10. En l’espèce, si l’intéressé soutient résider sur le territoire français depuis son entrée alléguée sur le territoire en 1999, il ne produit toutefois, comme il a été dit au point 7, que peu de pièces, notamment en ce qui concerne les années 2017 et 2019. En tout état de cause, la période de résidence de l’intéressé, qui a par ailleurs fait l’objet de nombreuses mesures d’éloignement comme il a été dit au point 1, ne saurait, à elle seule lui ouvrir un quelconque droit au séjour ou constituer un motif exceptionnel au sens de l’article L. 435-1 du code de l’entrée et du séjour des étrangers et du droit d’asile. Par ailleurs, M. B, qui est célibataire et sans charge de famille, n’établit pas avoir transféré le centre de ses attaches privées et familiale sur le territoire français et il n’est pas contesté qu’il n’est pas dépourvu d’attaches dans son pays d’origine, où il a vécu, à tout le moins jusqu’à l’âge de 25 ans. En outre, bien qu’il ait exercé divers emplois depuis son arrivée en France, qu’il soit titulaire d’une promesse d’embauche du 27 novembre 2023 pour un emploi de maçon auprès de la société IGA Maçonnerie et que le maire adjoint du quartier Bordeaux Maritime de la ville de Bordeaux lui apporte son soutien dans une lettre du 26 septembre 2024, ces circonstances ne constituent pas des motifs particulièrement exceptionnels au sens de l’article L. 435-1 précité. Par suite, M. B n’est pas fondé à soutenir que le préfet a méconnu les dispositions de cet article et il n’est pas davantage fondé à soutenir que le préfet a entaché sa décision d’une erreur manifeste d’appréciation quant à sa situation personnelle.

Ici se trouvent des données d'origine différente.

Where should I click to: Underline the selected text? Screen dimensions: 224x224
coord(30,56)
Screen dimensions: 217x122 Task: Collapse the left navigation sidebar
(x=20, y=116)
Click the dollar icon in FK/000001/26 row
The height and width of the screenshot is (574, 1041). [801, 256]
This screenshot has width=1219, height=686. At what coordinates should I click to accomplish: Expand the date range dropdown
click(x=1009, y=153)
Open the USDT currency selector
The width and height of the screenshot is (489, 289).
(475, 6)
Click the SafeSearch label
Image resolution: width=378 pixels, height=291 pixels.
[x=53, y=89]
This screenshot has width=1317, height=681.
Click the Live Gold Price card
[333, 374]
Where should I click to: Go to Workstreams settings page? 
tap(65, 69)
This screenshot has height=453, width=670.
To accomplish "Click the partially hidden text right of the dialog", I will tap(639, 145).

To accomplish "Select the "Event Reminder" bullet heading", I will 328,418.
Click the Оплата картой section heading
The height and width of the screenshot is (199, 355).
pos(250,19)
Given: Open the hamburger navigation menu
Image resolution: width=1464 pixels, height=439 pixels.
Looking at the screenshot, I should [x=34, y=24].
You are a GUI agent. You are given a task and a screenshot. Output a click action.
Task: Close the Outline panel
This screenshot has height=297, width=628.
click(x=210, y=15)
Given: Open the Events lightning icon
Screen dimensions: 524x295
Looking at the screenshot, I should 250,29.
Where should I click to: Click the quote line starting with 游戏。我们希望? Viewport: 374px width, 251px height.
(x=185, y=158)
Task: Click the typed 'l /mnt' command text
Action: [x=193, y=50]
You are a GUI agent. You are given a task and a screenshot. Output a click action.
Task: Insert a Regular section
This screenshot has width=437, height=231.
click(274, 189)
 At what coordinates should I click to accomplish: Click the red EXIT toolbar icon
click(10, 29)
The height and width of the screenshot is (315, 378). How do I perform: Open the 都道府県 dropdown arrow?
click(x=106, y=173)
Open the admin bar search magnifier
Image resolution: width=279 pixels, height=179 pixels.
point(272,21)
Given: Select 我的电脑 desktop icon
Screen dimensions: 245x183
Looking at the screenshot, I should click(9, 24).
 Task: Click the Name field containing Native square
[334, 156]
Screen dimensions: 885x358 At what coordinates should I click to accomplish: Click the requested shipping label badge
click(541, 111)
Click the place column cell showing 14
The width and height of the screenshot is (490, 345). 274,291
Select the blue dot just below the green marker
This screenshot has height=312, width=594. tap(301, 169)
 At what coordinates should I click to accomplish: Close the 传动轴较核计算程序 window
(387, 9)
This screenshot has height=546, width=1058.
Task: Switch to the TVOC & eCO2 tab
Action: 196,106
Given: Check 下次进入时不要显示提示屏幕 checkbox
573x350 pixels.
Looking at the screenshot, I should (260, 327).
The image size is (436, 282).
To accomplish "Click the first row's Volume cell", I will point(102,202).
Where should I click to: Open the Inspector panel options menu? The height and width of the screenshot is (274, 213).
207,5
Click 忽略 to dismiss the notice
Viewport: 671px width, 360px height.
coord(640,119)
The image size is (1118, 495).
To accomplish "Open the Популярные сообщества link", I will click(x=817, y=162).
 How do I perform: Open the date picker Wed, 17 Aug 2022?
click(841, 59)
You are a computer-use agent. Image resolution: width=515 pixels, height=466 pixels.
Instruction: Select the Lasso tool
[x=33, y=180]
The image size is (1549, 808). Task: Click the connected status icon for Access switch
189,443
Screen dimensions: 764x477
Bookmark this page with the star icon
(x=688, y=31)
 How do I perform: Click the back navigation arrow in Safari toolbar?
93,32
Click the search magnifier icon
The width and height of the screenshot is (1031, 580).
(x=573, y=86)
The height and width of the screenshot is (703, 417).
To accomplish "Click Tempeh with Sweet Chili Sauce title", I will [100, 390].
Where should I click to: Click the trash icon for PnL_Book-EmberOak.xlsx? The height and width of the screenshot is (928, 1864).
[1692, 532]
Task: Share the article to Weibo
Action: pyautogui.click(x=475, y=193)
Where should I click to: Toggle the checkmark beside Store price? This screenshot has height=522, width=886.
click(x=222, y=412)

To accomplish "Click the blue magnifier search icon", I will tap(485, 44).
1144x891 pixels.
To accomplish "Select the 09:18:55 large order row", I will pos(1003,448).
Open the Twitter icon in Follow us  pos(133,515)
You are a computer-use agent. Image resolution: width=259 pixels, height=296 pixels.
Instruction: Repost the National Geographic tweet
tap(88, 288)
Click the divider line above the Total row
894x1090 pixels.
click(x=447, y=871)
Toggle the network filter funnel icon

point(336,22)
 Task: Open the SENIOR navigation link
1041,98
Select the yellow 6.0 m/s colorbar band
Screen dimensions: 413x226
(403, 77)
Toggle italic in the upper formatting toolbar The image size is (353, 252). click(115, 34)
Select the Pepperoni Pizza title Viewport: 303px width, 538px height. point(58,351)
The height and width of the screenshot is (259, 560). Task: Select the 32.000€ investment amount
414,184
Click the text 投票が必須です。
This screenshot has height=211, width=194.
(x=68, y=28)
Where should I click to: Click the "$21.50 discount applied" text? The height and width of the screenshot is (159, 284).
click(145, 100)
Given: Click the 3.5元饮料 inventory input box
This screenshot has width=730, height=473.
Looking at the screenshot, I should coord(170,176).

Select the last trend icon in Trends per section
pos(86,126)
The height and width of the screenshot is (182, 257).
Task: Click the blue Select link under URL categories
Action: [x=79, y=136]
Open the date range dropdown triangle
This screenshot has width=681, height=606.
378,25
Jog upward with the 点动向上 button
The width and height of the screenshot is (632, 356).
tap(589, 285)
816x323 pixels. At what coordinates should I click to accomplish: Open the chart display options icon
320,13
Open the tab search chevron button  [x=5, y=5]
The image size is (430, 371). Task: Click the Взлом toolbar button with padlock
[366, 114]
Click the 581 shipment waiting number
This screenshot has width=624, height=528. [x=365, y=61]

11. Il résulte de tout ce qui précède que les conclusions à fin d’annulation de l’arrêté du 13 décembre 2024 doivent être rejetées.
Sur les conclusions à fin d’injonction et les frais liés au litige :
12. Dès lors que le présent jugement rejette les conclusions aux fins d’annulation présentées par M. B, ses conclusions aux fins d’injonction et celles relatives au frais de l’instance doivent également être rejetées.
D E C I D E :
Article 1er : Il n’y a plus lieu de statuer sur la demande d’aide juridictionnelle de la requête n° 2405058.
Article 2 : Le surplus des conclusions des requêtes est rejeté.
Article 3 : Le présent jugement sera notifié à M. A B et au préfet de la Gironde.
Délibéré après l’audience du 17 avril 2025 où siégeaient :
— M. Dominique Ferrari, président,
— Mme Eve Wohlschlegel, première conseillère,
— Mme Khéra Benzaïd, première conseillère.
Rendu public par mise à disposition au greffe le 7 mai 2025.
Le président-rapporteur
D. D
L’assesseure la plus ancienne dans l’ordre du tableau,
E. Wohlschlegel
Le greffier,
Y. Jameau
La République mande et ordonne au préfet de la Gironde, en ce qui le concerne ou à tous commissaires de justice à ce requis en ce qui concerne les voies de droit commun, contre les parties privées, de pourvoir à l’exécution de la présente décision.